::: READING TEXT
Double Major and Major/Minor Information
This page is about double majoring or major/minoring in physics and another discipline. For more information about the requirements for completing the physics major and minor, see How to major/minor in physics.
Why double major?
Broadly speaking, since the physics major itself is already pretty heavy on classes (compared to most majors), choosing to double major will likely result in spending most of your time completing requirement classes for both majors and not much time for electives in each. However, one would certainly gain requisite knowledge in both fields for specialization later on, if one wishes to do so (perhaps in grad school). The choice is ultimately up to you, your interests and your post-grad plans.
In this page, we will explore some of the more common choices of double major with physics.
Having a background in CS can help with almost any physics research endeavor, and each year a few students double major in both Physics and CS.
These are challenging majors, especially since there are few overlapping lower-division courses.
Note that L&S has a GPA cap for the CS major: one needs at least a 3.30 GPA average in CS61A, CS61B, and CS70 to declare.
::::::
::: EXERCISE DATA
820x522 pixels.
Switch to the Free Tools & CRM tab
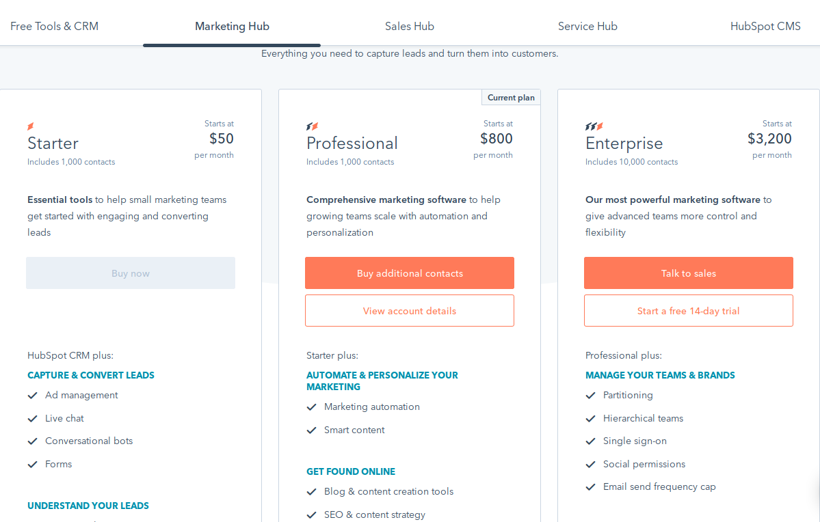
::::::
> PROBLEMS TO SOLVE:
**A.** Say whether each statement agrees with the double major page, answering yes or no and quoting the deciding words: (i) The physics major is heavy on classes compared with most majors. (ii) Physics and CS share many lower-division courses. (iii) In L&S, declaring the CS major requires at least a 3.30 GPA average in CS61A, CS61B, and CS70.
**B.** Extract the part of the double major page that opens with the words containing "Having a background" and closes with "CS70 to declare.".
The lines are not needed.

> SOLUTIONS BELOW:
**A.**
(i) Yes: "the physics major itself is already pretty heavy on classes (compared to most majors)"
(ii) No: "there are few overlapping lower-division courses"
(iii) Yes: "one needs at least a 3.30 GPA average in CS61A, CS61B, and CS70 to declare"

**B.**
Having a background in CS can help with almost any physics research endeavor, and each year a few students double major in both Physics and CS.
These are challenging majors, especially since there are few overlapping lower-division courses.
Note that L&S has a GPA cap for the CS major: one needs at least a 3.30 GPA average in CS61A, CS61B, and CS70 to declare.